Copyright | (c) 2007 Bjorn Bringert 2008 Andrea Vezzosi 2008-2012 Duncan Coutts |
---|---|
License | BSD3 |
Maintainer | duncan@community.haskell.org |
Portability | portable |
Safe Haskell | Safe-Inferred |
Language | Haskell2010 |
Reading, writing and manipulating ".tar
" archive files.
This module uses common names and so is designed to be imported qualified:
import qualified Codec.Archive.Tar as Tar
Synopsis
- create :: FilePath -> FilePath -> [FilePath] -> IO ()
- extract :: FilePath -> FilePath -> IO ()
- append :: FilePath -> FilePath -> [FilePath] -> IO ()
- read :: ByteString -> Entries FormatError
- write :: [Entry] -> ByteString
- pack :: FilePath -> [FilePath] -> IO [Entry]
- packAndCheck :: (GenEntry FilePath FilePath -> Maybe SomeException) -> FilePath -> [FilePath] -> IO [Entry]
- unpack :: Exception e => FilePath -> Entries e -> IO ()
- unpackAndCheck :: Exception e => (GenEntry FilePath FilePath -> Maybe SomeException) -> FilePath -> Entries e -> IO ()
- data GenEntry tarPath linkTarget
- type Entry = GenEntry TarPath LinkTarget
- entryPath :: GenEntry TarPath linkTarget -> FilePath
- entryContent :: GenEntry tarPath linkTarget -> GenEntryContent linkTarget
- data GenEntryContent linkTarget
- = NormalFile ByteString !FileSize
- | Directory
- | SymbolicLink !linkTarget
- | HardLink !linkTarget
- | CharacterDevice !DevMajor !DevMinor
- | BlockDevice !DevMajor !DevMinor
- | NamedPipe
- | OtherEntryType !TypeCode ByteString !FileSize
- type EntryContent = GenEntryContent LinkTarget
- data GenEntries tarPath linkTarget e
- = Next (GenEntry tarPath linkTarget) (GenEntries tarPath linkTarget e)
- | Done
- | Fail e
- type Entries e = GenEntries TarPath LinkTarget e
- mapEntries :: (GenEntry tarPath linkTarget -> Either e' (GenEntry tarPath linkTarget)) -> GenEntries tarPath linkTarget e -> GenEntries tarPath linkTarget (Either e e')
- mapEntriesNoFail :: (GenEntry tarPath linkTarget -> GenEntry tarPath linkTarget) -> GenEntries tarPath linkTarget e -> GenEntries tarPath linkTarget e
- foldEntries :: (GenEntry tarPath linkTarget -> a -> a) -> a -> (e -> a) -> GenEntries tarPath linkTarget e -> a
- foldlEntries :: (a -> GenEntry tarPath linkTarget -> a) -> a -> GenEntries tarPath linkTarget e -> Either (e, a) a
- unfoldEntries :: (a -> Either e (Maybe (GenEntry tarPath linkTarget, a))) -> a -> GenEntries tarPath linkTarget e
- encodeLongNames :: GenEntry FilePath FilePath -> [Entry]
- decodeLongNames :: Entries e -> GenEntries FilePath FilePath (Either e DecodeLongNamesError)
- data DecodeLongNamesError
- data FormatError
Documentation
Tar archive files are used to store a collection of other files in a single file.

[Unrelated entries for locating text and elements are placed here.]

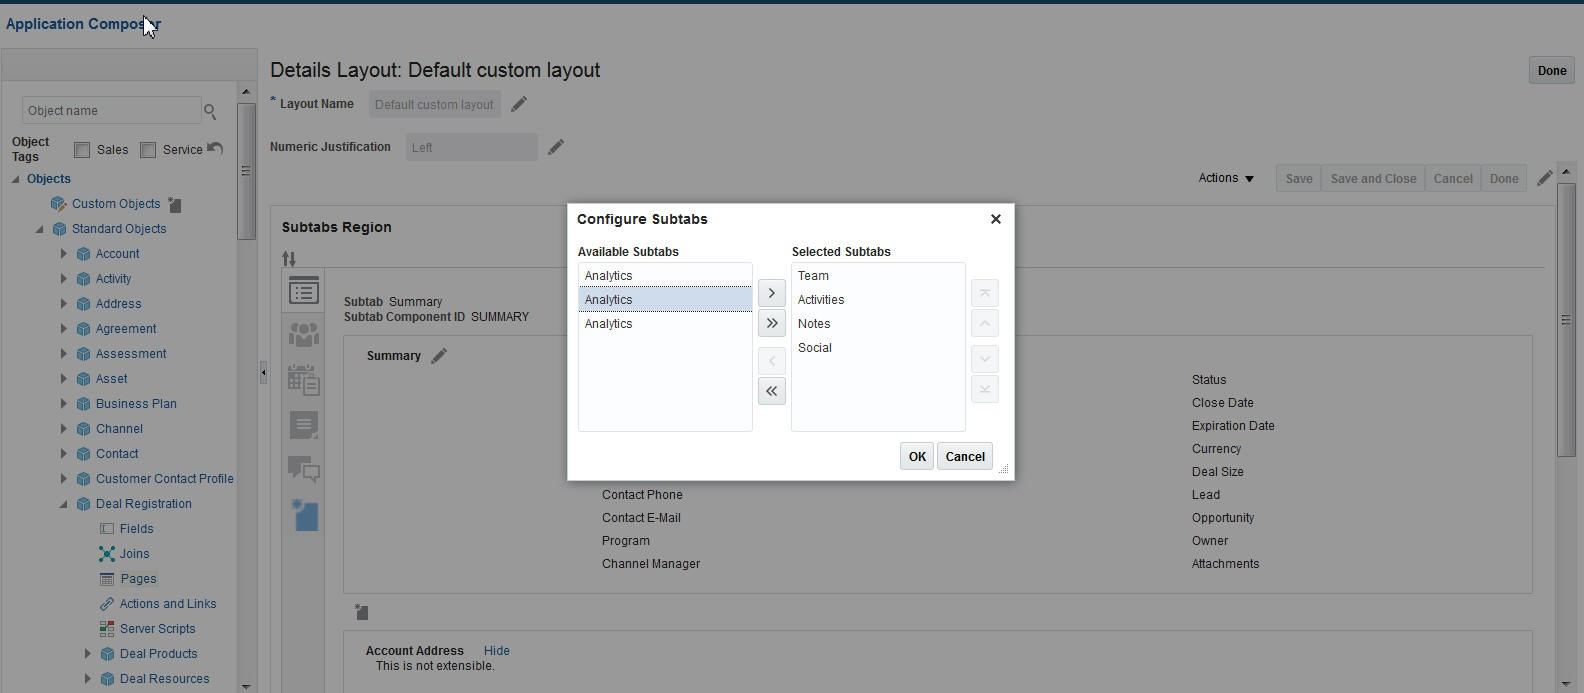Click the reorder subtabs arrows icon
The width and height of the screenshot is (1584, 693).
click(x=289, y=259)
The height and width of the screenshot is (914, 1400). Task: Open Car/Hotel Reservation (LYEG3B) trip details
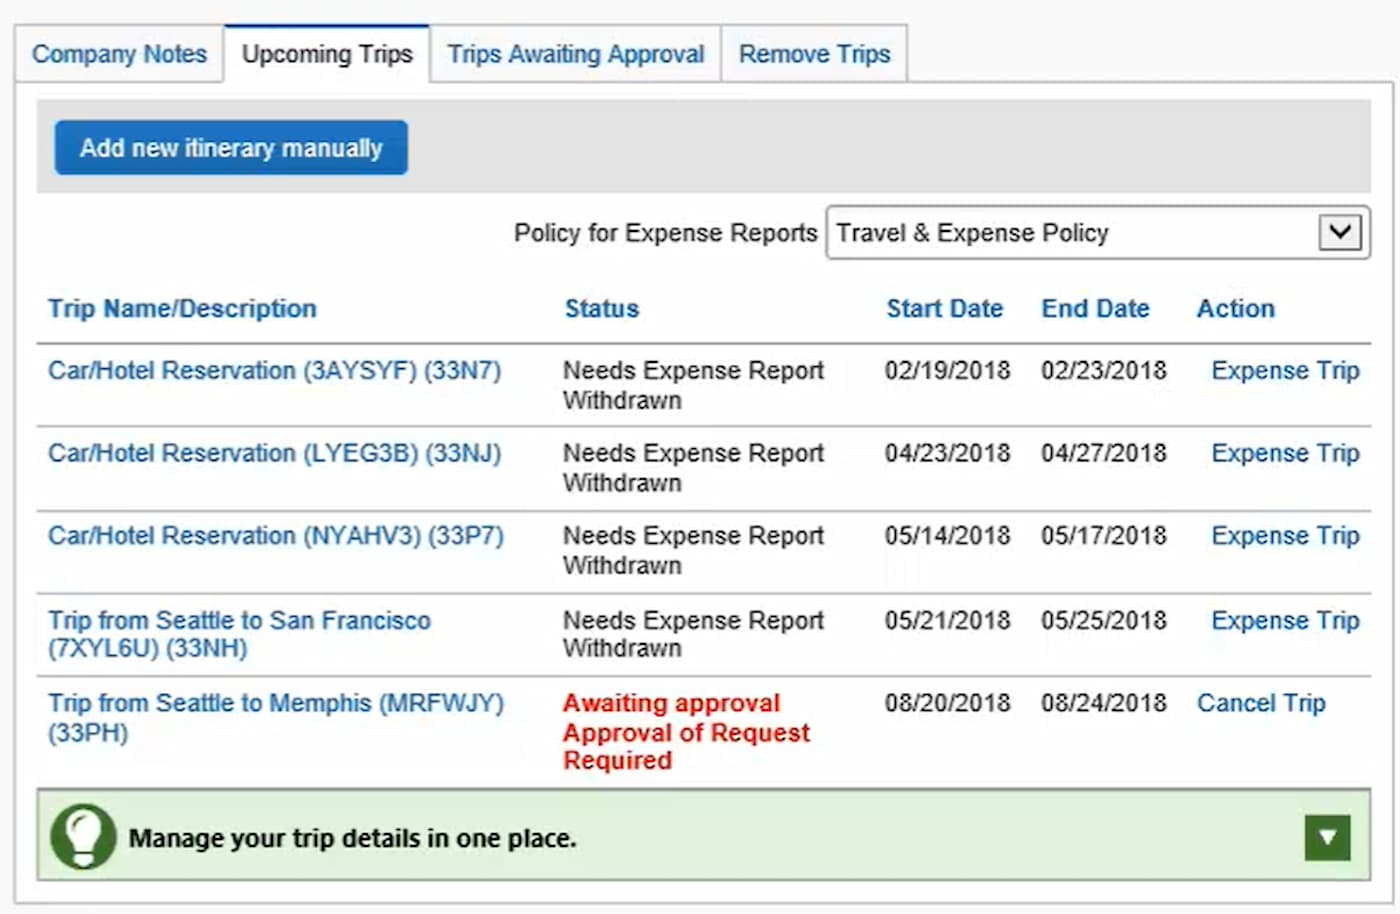pos(274,453)
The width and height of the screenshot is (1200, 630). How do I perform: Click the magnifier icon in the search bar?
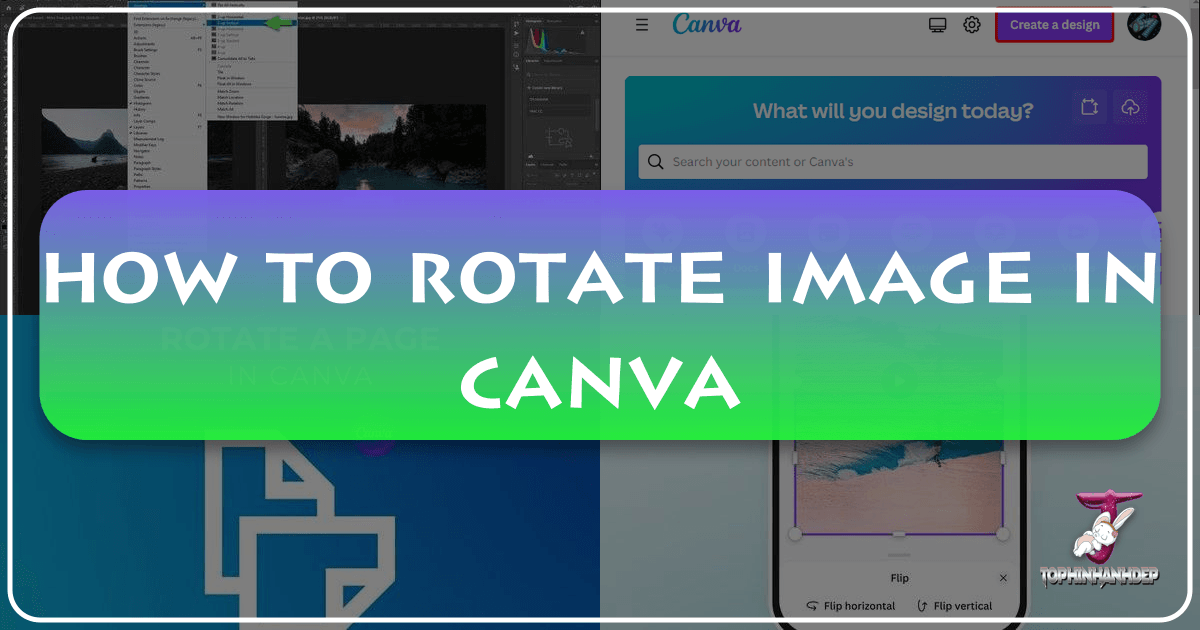[x=655, y=161]
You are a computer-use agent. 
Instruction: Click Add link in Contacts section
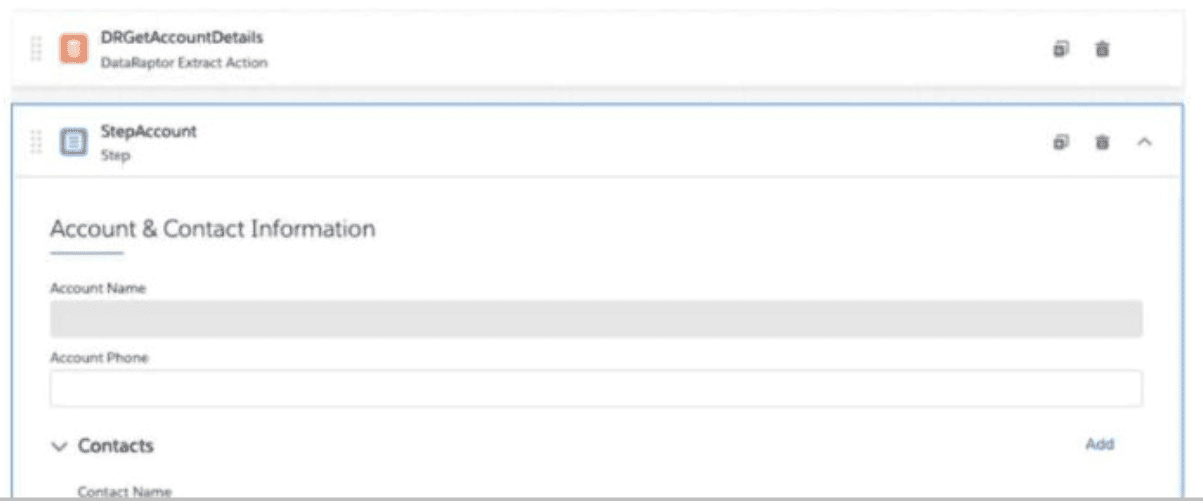[1099, 444]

They consists of a sequence of entries. Each entry describes a file or directory (or some other special kind of file). The entry stores a little bit of meta-data, in particular the file or directory name.
Unlike some other archive formats, a tar file contains no index. The information about each entry is stored next to the entry. Because of this, tar files are almost always processed linearly rather than in a random-access fashion.

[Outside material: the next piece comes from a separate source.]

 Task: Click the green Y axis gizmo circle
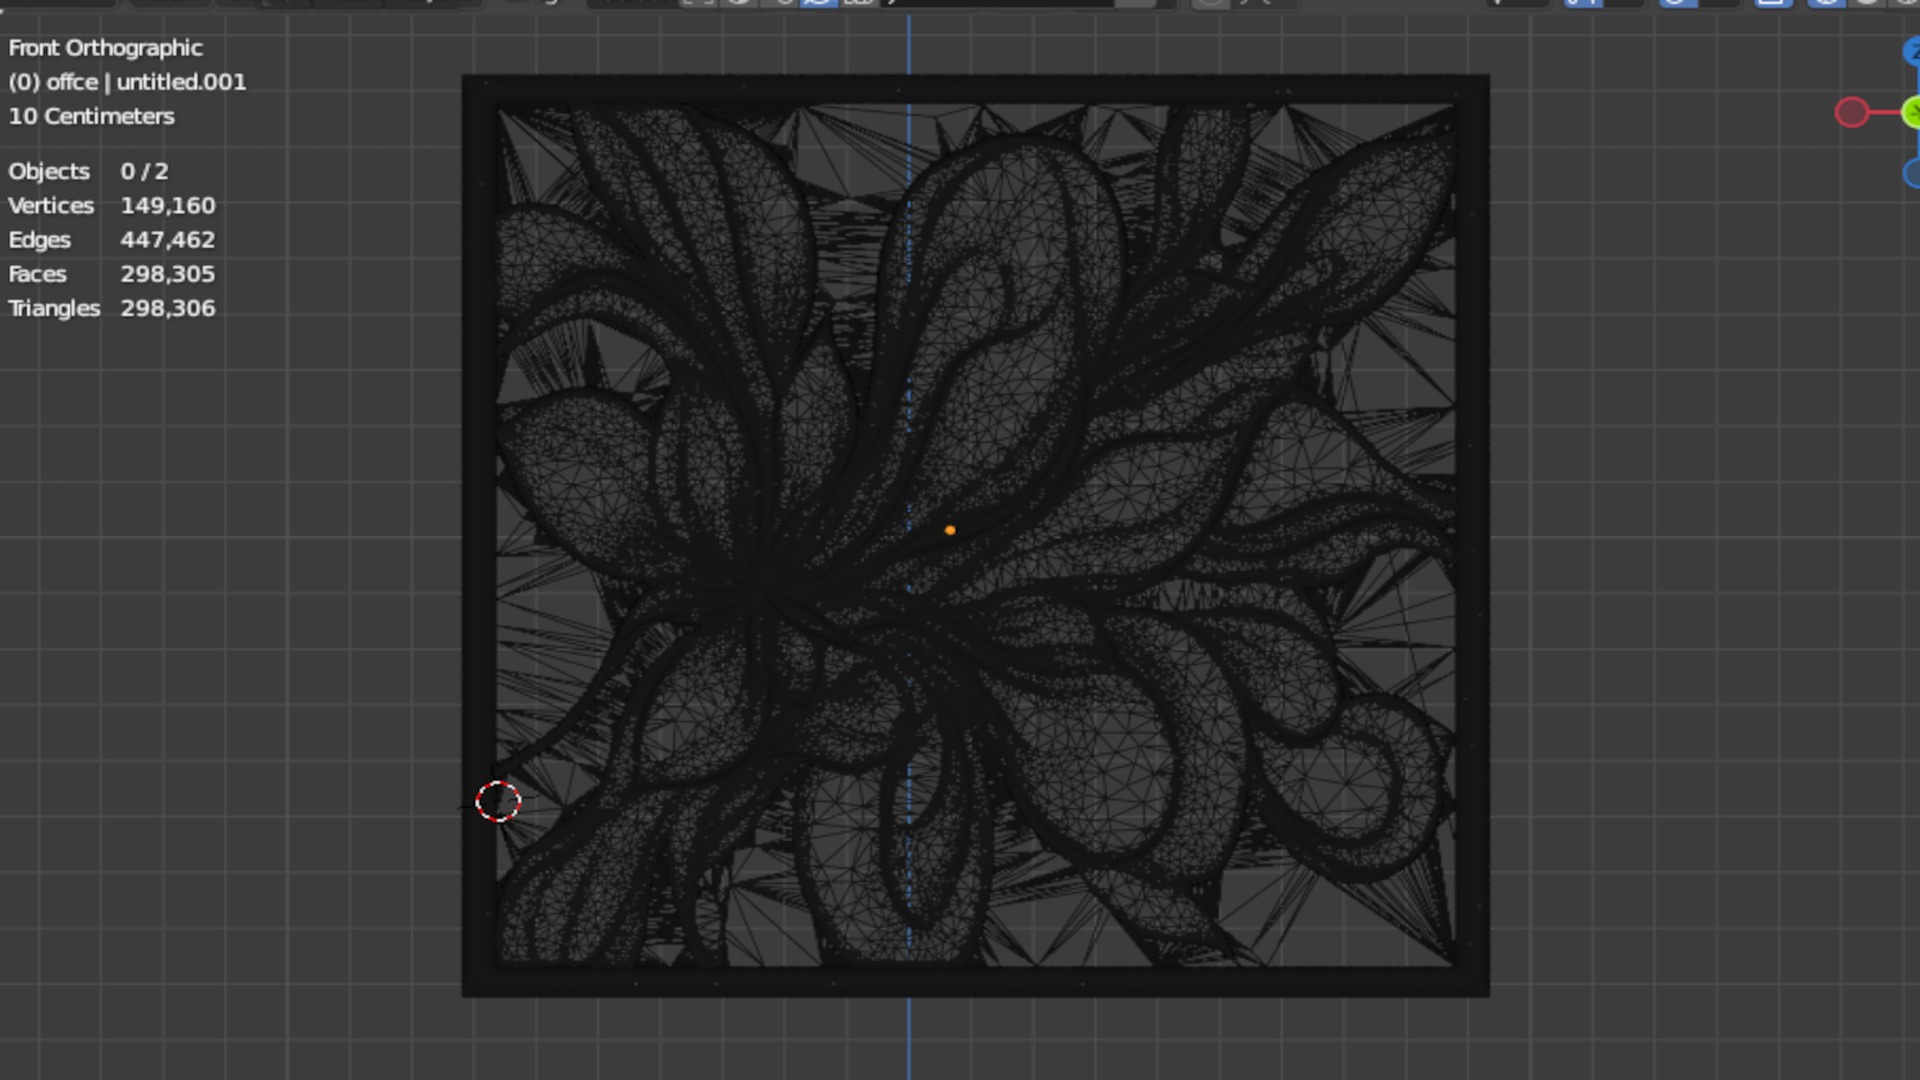(1912, 112)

The functions in this package are designed for working on tar files linearly and lazily. This makes it possible to do many operations in constant space rather than having to load the entire archive into memory.

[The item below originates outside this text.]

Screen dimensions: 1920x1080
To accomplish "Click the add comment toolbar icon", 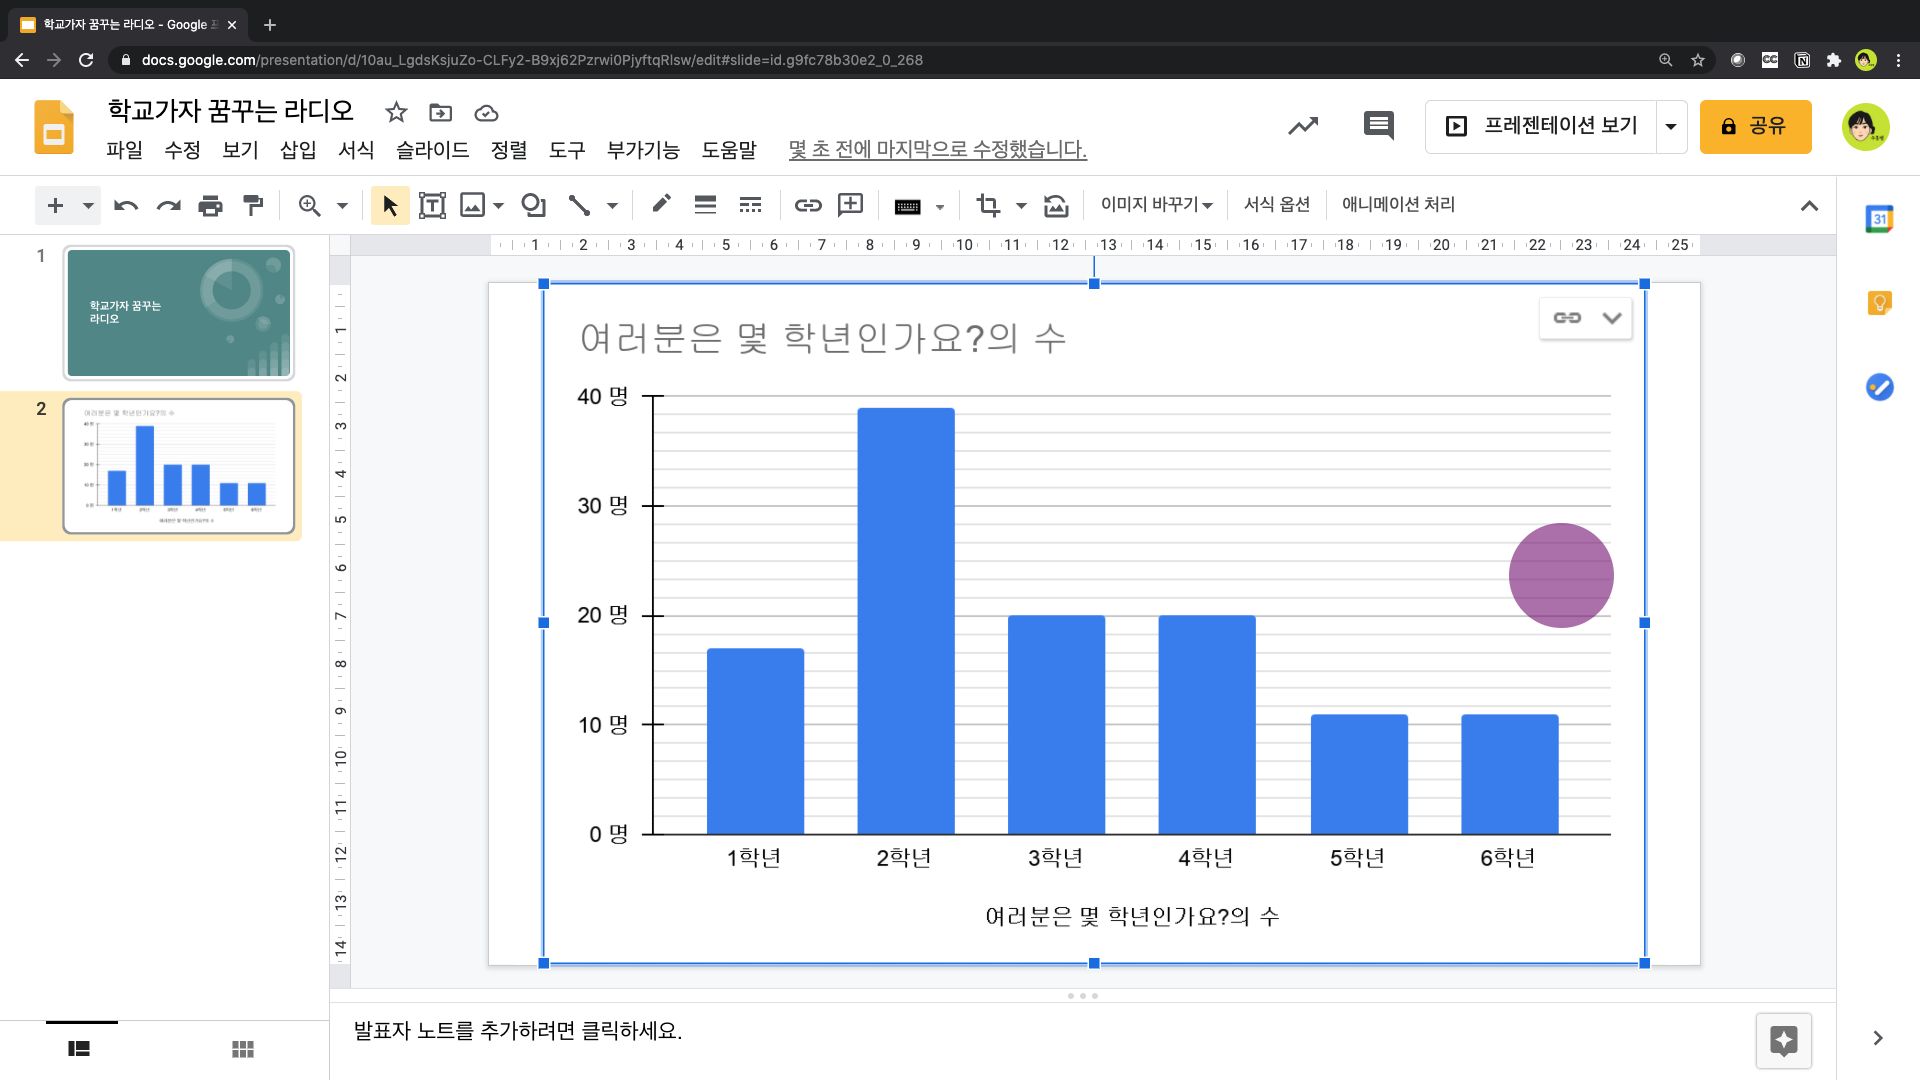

It can read and write standard POSIX tar files and also the GNU and old Unix V7 tar formats. The convenience functions that are provided in the Codec.Archive.Tar.Entry module for creating archive entries are primarily designed for standard portable archives. If you need to construct GNU format archives or exactly preserve file ownership and permissions then you will need to write some extra helper functions.
This module contains just the simple high level operations without exposing the all the details of tar files. If you need to inspect tar entries in more detail or construct them directly then you also need the module Codec.Archive.Tar.Entry.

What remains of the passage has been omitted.